Short task 1:
Print the lines of the listing from the line containing "This screenshot has height=785, width=964." to the line containing "point(644,77)", both included, copied verbatim.

Text shown:

This provides an easy to implement but efficient tiebreak mechanism.

In a further implementation of the first aspect, the microwave node may send one or more BNM messages.

Accordingly, other microwave nodes according to the first aspect in the same ERP network are able to obtain the current bandwidth, and compare their local link bandwidth with the bandwidth information reported via BNM. If the local link of the microwave node fails, it is configured to generate a BNM (one or more messages) with a zero current bandwidth as the current bandwidth information. Therefore, any other degraded microwave link in the ERP network will not be considered the link with the lowest current bandwidth. This avoids blocking a degraded link while there is also a failed link on the same ring.

In a further implementation of the first aspect, the microwave node is further configured to send a message notifying a fail of the local link to the other nodes in the ERP network, and the message and the BNM, which are sent to the other nodes, include the same identifier of the microwave node and local link.

The message may be a Ring Automatic Protection Switching message indicating signal fail (RAPS (SF)). The common identifier allows the other nodes to determine that the microwave node sent the message and the BNM for the same link. This helps distinguishing from fail messages, e.g. RAPS (SF) messages, from non-microwave nodes (which do not generate BNM) or from microwave nodes configured not to generate a BNM (one or more messages) with zero current bandwidth during fail conditions.

In a further implementation of the first aspect, the microwave node further comprises an ERP control process configured to receive the signal indicating a fail of the local link generated by the at least one processor, and able to block the local link upon receiving said signal.

In an implementation the ERP control process may be implemented as an ERP controller.

That is, the ERP control process may trigger ERP switching also in case that there is a bandwidth degradation of the local link, not a failed link. Thus, the bandwidth utilization of the ring is improved.

In a further implementation of the first aspect, if the microwave node is an owner node or neighboring node of a RPL of the EPR network, the ERP control process is able to unblock the RPL upon receiving the signal indicating a fail of the local link from the at least one processor.

Opening the RPL, while the degraded link in the ERP network is blocked, increases the bandwidth throughput of the ring.

In a further implementation of the first aspect, the ERP control process is able to unblock the local link, if the at least one processor determines that the degree of bandwidth degradation of the local link does not anymore fulfill the degradation condition.

For instance, if the bandwidth degradation is overcome and the local link returns to its nominal bandwidth, blocking this local link is no longer necessary.

Short task 2:
Translate this sentence from the text on microwave nodes into Spanish: "In an implementation the ERP control process may be implemented as an ERP controller."

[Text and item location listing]
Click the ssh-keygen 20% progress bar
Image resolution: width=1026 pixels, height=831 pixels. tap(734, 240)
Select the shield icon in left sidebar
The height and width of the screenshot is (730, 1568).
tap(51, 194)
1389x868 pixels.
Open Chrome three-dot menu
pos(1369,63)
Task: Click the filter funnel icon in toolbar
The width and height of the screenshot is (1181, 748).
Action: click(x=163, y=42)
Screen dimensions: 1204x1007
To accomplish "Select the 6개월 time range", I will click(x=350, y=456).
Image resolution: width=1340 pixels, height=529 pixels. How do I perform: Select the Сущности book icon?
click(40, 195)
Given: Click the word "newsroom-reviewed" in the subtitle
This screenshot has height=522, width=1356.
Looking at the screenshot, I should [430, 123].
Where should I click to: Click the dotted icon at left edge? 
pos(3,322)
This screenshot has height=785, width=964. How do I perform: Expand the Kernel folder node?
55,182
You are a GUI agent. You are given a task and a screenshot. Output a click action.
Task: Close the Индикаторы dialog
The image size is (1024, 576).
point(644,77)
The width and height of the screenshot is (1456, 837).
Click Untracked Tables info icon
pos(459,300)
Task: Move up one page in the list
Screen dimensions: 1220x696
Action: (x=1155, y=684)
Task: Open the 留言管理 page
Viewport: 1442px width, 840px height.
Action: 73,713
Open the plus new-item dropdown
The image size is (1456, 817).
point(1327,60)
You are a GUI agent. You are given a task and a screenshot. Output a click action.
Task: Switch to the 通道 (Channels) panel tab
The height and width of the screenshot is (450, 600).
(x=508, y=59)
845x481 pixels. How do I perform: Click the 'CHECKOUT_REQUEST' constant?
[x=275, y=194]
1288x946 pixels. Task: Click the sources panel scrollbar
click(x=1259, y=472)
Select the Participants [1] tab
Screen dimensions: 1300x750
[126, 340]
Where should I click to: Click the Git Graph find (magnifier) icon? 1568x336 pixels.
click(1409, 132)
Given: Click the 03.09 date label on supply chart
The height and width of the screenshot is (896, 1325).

Response 1:
This screenshot has height=785, width=964. How do I perform: Expand the Kernel folder node?
55,182
You are a GUI agent. You are given a task and a screenshot. Output a click action.
Task: Close the Индикаторы dialog
The image size is (1024, 576).
point(644,77)

Response 2:
En una implementación, el proceso de control de ERP puede implementarse como un controlador de ERP.